• [GIVEN INSTRUCTION]: Write out the following lines exactly as they appear, keeping every character unchanged.

-------- RECORDED DATA --------

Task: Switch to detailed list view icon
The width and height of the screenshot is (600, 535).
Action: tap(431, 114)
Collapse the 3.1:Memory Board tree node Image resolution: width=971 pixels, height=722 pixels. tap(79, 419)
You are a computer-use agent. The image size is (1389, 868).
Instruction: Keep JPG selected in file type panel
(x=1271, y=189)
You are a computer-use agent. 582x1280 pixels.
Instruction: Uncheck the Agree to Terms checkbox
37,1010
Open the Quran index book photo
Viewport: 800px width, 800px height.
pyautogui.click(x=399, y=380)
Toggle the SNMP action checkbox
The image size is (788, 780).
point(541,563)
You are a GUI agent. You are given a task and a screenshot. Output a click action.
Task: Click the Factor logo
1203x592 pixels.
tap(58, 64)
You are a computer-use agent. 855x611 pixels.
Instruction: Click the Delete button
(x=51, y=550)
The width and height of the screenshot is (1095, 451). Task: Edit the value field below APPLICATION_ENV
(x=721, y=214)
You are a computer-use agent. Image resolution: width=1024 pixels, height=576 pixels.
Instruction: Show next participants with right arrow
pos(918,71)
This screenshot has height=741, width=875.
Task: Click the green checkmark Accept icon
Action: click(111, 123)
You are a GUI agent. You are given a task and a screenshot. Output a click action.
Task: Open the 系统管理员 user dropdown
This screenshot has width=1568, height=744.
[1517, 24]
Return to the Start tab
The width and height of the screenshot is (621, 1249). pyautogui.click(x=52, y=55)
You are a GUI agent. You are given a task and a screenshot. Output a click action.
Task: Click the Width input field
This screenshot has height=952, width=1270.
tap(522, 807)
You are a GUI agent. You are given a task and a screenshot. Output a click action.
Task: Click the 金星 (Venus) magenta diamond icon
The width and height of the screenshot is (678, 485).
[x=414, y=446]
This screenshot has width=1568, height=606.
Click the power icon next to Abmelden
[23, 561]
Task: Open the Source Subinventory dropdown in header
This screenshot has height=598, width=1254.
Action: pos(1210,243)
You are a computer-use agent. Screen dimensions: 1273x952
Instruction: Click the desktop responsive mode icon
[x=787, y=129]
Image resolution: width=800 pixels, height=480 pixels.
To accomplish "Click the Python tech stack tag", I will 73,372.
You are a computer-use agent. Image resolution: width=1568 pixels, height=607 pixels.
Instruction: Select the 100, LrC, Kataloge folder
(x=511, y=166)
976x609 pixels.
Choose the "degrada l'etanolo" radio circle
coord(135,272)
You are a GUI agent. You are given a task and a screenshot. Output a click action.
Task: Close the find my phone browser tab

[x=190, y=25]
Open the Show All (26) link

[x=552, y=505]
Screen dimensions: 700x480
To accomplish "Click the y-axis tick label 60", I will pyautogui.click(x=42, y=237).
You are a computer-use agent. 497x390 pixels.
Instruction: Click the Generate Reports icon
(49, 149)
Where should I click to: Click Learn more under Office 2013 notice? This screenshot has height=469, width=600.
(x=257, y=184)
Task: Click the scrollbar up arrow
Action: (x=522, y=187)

--------

• [EXERCISE SOLUTION]:
Task: Switch to detailed list view icon
The width and height of the screenshot is (600, 535).
Action: tap(431, 114)
Collapse the 3.1:Memory Board tree node Image resolution: width=971 pixels, height=722 pixels. tap(79, 419)
You are a computer-use agent. The image size is (1389, 868).
Instruction: Keep JPG selected in file type panel
(x=1271, y=189)
You are a computer-use agent. 582x1280 pixels.
Instruction: Uncheck the Agree to Terms checkbox
37,1010
Open the Quran index book photo
Viewport: 800px width, 800px height.
pyautogui.click(x=399, y=380)
Toggle the SNMP action checkbox
The image size is (788, 780).
point(541,563)
You are a GUI agent. You are given a task and a screenshot. Output a click action.
Task: Click the Factor logo
1203x592 pixels.
tap(58, 64)
You are a computer-use agent. 855x611 pixels.
Instruction: Click the Delete button
(x=51, y=550)
The width and height of the screenshot is (1095, 451). Task: Edit the value field below APPLICATION_ENV
(x=721, y=214)
You are a computer-use agent. Image resolution: width=1024 pixels, height=576 pixels.
Instruction: Show next participants with right arrow
pos(918,71)
This screenshot has height=741, width=875.
Task: Click the green checkmark Accept icon
Action: click(111, 123)
You are a GUI agent. You are given a task and a screenshot. Output a click action.
Task: Open the 系统管理员 user dropdown
This screenshot has width=1568, height=744.
[1517, 24]
Return to the Start tab
The width and height of the screenshot is (621, 1249). pyautogui.click(x=52, y=55)
You are a GUI agent. You are given a task and a screenshot. Output a click action.
Task: Click the Width input field
This screenshot has height=952, width=1270.
tap(522, 807)
You are a GUI agent. You are given a task and a screenshot. Output a click action.
Task: Click the 金星 (Venus) magenta diamond icon
The width and height of the screenshot is (678, 485).
[x=414, y=446]
This screenshot has width=1568, height=606.
Click the power icon next to Abmelden
[23, 561]
Task: Open the Source Subinventory dropdown in header
This screenshot has height=598, width=1254.
Action: pos(1210,243)
You are a computer-use agent. Screen dimensions: 1273x952
Instruction: Click the desktop responsive mode icon
[x=787, y=129]
Image resolution: width=800 pixels, height=480 pixels.
To accomplish "Click the Python tech stack tag", I will 73,372.
You are a computer-use agent. Image resolution: width=1568 pixels, height=607 pixels.
Instruction: Select the 100, LrC, Kataloge folder
(x=511, y=166)
976x609 pixels.
Choose the "degrada l'etanolo" radio circle
coord(135,272)
You are a GUI agent. You are given a task and a screenshot. Output a click action.
Task: Close the find my phone browser tab

[x=190, y=25]
Open the Show All (26) link

[x=552, y=505]
Screen dimensions: 700x480
To accomplish "Click the y-axis tick label 60", I will pyautogui.click(x=42, y=237).
You are a computer-use agent. 497x390 pixels.
Instruction: Click the Generate Reports icon
(49, 149)
Where should I click to: Click Learn more under Office 2013 notice? This screenshot has height=469, width=600.
(x=257, y=184)
Task: Click the scrollbar up arrow
Action: (x=522, y=187)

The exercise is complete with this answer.